--- TASK STATEMENT ---
Give the number of lines in the listing that hold the word "editor". Write nothing but that number.

--- LISTED ENTRIES ---
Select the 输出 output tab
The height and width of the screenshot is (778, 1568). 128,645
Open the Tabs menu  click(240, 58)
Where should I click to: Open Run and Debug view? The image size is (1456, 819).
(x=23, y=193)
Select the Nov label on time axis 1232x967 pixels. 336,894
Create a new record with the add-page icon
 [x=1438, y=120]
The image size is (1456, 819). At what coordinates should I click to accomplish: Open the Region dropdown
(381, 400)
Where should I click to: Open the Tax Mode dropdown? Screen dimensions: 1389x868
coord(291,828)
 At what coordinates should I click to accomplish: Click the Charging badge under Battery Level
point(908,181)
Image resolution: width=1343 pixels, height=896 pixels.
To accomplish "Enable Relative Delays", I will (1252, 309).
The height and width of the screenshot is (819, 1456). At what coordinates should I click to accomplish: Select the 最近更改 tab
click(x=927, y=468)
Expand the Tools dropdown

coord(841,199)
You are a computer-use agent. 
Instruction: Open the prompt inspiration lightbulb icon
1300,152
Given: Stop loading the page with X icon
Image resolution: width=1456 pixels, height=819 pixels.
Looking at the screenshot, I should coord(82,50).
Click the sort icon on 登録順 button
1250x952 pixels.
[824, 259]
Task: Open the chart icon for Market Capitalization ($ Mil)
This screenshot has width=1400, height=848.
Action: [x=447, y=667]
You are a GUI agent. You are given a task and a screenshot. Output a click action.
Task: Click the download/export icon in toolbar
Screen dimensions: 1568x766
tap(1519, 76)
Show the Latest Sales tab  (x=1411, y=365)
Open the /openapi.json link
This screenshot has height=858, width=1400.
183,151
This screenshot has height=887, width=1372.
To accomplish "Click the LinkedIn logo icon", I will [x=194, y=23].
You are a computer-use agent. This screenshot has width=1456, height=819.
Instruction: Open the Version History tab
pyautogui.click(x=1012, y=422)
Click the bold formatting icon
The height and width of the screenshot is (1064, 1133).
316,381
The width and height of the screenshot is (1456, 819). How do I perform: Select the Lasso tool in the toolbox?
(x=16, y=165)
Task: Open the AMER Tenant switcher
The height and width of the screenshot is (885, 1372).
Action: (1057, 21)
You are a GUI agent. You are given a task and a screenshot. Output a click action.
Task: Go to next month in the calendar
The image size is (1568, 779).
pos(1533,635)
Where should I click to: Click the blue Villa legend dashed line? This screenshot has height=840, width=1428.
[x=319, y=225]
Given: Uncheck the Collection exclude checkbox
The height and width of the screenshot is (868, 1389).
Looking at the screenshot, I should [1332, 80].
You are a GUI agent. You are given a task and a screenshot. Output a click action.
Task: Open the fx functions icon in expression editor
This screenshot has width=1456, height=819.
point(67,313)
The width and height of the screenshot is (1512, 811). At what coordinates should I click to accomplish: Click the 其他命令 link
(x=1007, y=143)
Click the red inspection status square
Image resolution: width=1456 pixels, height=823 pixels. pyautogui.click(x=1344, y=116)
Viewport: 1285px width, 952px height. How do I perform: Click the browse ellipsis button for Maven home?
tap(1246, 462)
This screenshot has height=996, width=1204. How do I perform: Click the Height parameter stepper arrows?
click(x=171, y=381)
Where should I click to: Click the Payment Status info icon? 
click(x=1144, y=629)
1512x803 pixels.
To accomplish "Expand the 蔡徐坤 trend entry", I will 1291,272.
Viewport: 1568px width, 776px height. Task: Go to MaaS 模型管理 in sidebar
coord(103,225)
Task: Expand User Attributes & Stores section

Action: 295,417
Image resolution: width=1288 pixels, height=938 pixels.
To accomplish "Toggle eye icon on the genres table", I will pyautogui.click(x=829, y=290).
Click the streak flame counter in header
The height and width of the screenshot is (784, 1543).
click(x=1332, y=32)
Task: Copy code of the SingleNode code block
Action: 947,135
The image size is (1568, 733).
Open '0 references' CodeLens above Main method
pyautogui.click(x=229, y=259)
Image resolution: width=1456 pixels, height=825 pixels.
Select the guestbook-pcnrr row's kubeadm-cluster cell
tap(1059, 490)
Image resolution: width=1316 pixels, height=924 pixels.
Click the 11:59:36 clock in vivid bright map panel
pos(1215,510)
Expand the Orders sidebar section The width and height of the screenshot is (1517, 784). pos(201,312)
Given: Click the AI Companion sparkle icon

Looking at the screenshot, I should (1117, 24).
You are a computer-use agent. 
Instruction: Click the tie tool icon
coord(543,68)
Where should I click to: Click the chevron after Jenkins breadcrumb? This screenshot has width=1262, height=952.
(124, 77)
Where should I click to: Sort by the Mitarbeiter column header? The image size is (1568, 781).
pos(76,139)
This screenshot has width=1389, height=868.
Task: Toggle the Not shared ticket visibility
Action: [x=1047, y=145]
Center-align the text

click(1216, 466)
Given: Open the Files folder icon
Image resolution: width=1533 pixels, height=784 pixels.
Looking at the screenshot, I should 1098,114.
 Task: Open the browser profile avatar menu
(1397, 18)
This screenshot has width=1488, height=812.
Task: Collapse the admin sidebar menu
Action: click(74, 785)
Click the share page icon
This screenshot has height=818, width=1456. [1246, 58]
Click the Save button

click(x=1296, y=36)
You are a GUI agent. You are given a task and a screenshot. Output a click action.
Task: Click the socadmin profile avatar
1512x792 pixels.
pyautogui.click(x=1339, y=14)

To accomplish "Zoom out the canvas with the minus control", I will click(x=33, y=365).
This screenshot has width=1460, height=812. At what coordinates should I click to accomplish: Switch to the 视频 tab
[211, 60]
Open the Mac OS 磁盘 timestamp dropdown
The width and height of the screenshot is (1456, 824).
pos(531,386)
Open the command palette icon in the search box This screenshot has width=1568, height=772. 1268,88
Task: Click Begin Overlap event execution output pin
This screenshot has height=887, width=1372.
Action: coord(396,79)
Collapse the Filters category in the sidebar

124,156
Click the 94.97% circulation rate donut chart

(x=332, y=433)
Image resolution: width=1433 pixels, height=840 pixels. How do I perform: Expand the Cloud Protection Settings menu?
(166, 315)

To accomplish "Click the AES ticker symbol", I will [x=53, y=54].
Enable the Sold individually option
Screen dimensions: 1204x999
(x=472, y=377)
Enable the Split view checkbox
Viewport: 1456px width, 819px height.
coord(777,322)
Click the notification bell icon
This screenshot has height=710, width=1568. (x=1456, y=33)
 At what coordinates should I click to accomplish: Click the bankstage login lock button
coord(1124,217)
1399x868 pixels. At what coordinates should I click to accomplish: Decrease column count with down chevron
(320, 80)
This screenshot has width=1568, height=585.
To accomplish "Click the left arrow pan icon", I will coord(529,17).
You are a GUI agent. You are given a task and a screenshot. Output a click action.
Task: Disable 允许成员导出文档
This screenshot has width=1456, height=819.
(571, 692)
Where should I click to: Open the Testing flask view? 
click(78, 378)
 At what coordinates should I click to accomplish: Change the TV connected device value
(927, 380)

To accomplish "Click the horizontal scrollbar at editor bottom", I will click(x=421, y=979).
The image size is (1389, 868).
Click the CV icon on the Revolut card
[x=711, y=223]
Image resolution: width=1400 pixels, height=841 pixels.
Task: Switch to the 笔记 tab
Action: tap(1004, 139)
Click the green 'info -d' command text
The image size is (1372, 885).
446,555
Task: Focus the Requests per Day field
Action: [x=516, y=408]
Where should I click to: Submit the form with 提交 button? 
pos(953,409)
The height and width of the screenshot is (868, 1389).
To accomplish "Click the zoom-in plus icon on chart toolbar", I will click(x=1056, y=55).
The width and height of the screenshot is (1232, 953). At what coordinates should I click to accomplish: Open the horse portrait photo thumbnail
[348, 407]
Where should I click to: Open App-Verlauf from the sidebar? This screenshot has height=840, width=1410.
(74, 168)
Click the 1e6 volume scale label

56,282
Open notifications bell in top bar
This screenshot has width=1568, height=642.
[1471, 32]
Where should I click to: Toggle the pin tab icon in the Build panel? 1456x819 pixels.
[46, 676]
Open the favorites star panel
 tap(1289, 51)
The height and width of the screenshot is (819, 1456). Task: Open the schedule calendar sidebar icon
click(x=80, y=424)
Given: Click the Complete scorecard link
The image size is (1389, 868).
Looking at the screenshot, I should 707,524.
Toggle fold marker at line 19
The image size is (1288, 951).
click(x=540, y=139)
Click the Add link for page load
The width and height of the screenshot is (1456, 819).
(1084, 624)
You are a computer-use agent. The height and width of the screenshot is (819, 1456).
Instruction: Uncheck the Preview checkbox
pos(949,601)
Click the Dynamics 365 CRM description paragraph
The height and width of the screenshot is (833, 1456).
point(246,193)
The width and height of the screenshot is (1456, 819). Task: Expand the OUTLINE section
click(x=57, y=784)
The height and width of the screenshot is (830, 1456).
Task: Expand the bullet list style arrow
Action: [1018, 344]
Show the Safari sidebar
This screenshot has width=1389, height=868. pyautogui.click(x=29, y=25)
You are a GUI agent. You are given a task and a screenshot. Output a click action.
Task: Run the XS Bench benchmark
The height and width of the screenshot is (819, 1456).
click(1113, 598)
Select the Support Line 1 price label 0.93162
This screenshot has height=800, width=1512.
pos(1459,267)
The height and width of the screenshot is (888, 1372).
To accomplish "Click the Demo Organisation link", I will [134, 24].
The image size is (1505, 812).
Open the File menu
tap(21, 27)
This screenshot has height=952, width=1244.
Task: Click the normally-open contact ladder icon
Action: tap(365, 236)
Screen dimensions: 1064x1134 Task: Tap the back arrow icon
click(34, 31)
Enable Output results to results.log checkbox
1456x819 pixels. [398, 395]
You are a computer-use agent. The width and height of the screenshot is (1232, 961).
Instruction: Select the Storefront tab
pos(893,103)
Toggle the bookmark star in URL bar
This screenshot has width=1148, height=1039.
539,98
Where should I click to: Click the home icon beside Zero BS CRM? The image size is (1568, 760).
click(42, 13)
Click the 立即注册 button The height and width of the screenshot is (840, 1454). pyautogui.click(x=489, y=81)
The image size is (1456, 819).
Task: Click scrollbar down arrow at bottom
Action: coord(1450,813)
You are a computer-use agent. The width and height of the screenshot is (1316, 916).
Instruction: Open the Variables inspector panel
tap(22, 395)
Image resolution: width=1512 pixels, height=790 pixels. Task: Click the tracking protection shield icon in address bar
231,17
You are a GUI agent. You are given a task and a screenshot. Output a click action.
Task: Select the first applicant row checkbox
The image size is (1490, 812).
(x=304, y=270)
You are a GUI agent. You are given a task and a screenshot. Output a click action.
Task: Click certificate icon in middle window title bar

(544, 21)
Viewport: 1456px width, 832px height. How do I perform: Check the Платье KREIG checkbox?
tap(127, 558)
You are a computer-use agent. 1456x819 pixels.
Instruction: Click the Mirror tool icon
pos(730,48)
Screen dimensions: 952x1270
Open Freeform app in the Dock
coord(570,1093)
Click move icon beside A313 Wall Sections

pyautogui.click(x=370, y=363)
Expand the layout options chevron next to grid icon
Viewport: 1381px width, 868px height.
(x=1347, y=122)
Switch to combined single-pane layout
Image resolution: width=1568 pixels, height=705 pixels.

--- SOLUTION TO THE EXERCISE ---
2